The Impala driver logging is enabled on my side and i can see that the property is set, however it does not affect the the round trips to the client, or at least i cant seem to comprehend it if it does. From my understanding the JVM plays also a great role in the fetch process, so I also changed the heap size limits, but there is no difference.
I guess that in the logging I should be able to see something similaro to this:
TRACE 13 com.cloudera.hivecommon.api.HS2ClientWrapper.FetchResults(....
for as many times as I am expecting to have the round trips to Impala, but I get the background thread logging twice every time, no matter what I do.
The max row size is 10.000 as i can see from the log file, so my question here is first of all, if the driver indeed supports this option.
If yes, any hint regarding the tuning would be really helpful.
If you are using JDBC you can pass the params through the connection URL.
I think you will find the solution of your questions in this post:
Thank you for the answer. The problem is that I cannot find the property for the connection string. I already took a look at the post you proposed, but as I am not very experienced with the driver itself, i only tried the suggested parameters, and indeed with RowsFetchedPerBlock i could set the maxRows property, but it didnt do any difference at all.
I am also not quite sure on what to expect from the logs, for example i get:
...TRACE 1 com.cloudera.jdbc.common.SForwardResultSet.getObject(2): +++++ enter +++++
and right after it
TRACE 13 com.cloudera.hivecommon.api.HS2ClientWrapper.CloseOperation(TCloseOperationReq(o...)
1 com.cloudera.jdbc.common.SForwardResultSet.next(): +++++ enter +++++
Apr 25 16:37:08.197 TRACE 1 com.cloudera.hivecommon.dataengine.HiveJDBCResultSet.moveToNextRow(): +++++ enter +++++
Apr 25 16:37:08.197 TRACE 1 com.cloudera.hivecommon.dataengine.HiveJDBCResultSet.hasMoreRows(): +++++ enter +++++
Apr 25 16:37:08.197 TRACE 13 com.cloudera.hivecommon.api.HS2ClientWrapper.send_CloseOperation(): +++++ enter +++++
Apr 25 16:37:08.197 TRACE 1 com.cloudera.jdbc.common.SForwardResultSet.getObject(1): +++++ enter +++++
Apr 25 16:37:08.197 TRACE 1 com.cloudera.jdbc.common.SForwardResultSet.getObject(2): +++++ enter +++++
Apr 25 16:37:08.197 TRACE 1 com.cloudera.jdbc.common.SForwardResultSet.next(): +++++ enter +++++
From the log i can definitely tell that the maxrow, or even the fetch size from the previous try were not honored, because these messages apper only in the cursor is getting closer to the end.

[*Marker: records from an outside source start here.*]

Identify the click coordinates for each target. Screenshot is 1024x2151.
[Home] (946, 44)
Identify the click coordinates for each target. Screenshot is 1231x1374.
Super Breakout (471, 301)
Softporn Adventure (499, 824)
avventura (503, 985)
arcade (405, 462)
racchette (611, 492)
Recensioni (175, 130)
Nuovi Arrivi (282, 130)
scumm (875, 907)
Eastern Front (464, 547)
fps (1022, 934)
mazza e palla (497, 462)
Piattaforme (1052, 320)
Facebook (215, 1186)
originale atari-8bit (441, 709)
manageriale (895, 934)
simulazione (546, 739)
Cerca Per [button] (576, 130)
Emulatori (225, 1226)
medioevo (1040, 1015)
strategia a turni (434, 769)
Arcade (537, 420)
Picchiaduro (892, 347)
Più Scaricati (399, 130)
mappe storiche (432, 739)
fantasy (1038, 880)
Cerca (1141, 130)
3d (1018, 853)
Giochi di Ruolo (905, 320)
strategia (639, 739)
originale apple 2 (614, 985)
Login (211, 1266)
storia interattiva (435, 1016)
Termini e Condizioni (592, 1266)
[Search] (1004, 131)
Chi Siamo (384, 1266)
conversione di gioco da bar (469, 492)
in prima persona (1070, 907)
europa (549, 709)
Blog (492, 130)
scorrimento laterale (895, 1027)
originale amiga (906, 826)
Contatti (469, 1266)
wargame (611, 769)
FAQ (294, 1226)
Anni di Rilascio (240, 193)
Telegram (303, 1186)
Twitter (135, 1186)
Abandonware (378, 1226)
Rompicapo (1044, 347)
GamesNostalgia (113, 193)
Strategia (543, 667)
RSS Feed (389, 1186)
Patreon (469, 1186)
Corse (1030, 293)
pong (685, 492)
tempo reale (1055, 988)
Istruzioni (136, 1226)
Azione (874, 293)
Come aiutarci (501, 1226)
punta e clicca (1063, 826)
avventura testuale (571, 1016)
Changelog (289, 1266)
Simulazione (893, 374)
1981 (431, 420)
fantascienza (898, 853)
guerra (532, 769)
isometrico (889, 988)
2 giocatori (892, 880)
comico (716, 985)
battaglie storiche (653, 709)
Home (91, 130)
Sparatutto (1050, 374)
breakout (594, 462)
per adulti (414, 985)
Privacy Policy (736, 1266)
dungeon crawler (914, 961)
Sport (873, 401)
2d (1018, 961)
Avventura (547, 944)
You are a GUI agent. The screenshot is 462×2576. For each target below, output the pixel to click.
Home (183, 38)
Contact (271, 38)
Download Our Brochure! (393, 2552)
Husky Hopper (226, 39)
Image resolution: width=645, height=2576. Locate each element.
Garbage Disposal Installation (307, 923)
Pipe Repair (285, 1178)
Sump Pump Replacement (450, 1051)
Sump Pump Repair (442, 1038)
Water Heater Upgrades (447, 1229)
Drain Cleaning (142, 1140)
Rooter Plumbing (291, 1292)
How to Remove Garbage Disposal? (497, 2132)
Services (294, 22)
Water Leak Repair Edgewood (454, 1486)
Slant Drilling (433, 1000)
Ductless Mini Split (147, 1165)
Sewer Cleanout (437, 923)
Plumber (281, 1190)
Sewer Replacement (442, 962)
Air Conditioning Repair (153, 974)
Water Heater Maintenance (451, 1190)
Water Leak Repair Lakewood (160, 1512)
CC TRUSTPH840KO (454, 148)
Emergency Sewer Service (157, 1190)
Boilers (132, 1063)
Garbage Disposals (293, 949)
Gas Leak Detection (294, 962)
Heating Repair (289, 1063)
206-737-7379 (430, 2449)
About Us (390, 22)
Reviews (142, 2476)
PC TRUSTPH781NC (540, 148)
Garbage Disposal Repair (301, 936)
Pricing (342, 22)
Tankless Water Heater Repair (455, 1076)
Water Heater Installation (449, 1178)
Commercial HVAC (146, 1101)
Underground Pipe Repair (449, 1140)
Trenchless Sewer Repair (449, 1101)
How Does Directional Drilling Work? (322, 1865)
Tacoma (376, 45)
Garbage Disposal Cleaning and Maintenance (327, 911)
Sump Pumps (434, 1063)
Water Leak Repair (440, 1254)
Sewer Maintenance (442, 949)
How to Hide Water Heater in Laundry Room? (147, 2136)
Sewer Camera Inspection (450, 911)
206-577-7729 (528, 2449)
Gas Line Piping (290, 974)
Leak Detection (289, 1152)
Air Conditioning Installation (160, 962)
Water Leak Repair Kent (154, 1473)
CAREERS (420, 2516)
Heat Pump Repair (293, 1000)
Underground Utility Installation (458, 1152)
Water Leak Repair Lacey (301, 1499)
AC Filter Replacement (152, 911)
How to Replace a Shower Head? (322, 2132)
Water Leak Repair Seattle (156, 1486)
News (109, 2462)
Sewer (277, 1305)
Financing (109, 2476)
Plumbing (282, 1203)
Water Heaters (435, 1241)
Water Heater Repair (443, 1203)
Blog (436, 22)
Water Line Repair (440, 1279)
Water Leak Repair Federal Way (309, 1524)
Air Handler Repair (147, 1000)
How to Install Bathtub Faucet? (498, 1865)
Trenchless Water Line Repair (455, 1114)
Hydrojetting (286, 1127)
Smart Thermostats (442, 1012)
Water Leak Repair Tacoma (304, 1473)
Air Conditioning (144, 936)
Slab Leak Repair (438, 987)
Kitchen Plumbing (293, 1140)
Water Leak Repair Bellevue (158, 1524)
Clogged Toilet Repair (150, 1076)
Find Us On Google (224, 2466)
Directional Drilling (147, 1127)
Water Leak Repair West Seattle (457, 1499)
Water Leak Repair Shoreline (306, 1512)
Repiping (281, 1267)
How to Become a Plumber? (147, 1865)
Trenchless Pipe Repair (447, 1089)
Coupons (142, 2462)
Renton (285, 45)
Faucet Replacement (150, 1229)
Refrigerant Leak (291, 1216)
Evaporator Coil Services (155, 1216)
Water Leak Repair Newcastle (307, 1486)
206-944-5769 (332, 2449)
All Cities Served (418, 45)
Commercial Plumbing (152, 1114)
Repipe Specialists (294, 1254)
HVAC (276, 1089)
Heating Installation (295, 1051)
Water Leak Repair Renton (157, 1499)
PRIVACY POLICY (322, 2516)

But i dont know what else on the log should imply that the fetch is done according to my indications.
So try to add this params to your connection url:
static final String DB_URL = "jdbc:impala://ip:port;UseSasl=0;AuthMech=3;UID=user;PWD=pwd;UseNativeQuery=1;RowsFetchedPerBlock=50000;BATCH_SIZE=50000;LogLevel=0";
Also try to deactivate the log files (LogLevel=0) because fetch process more slower with logging.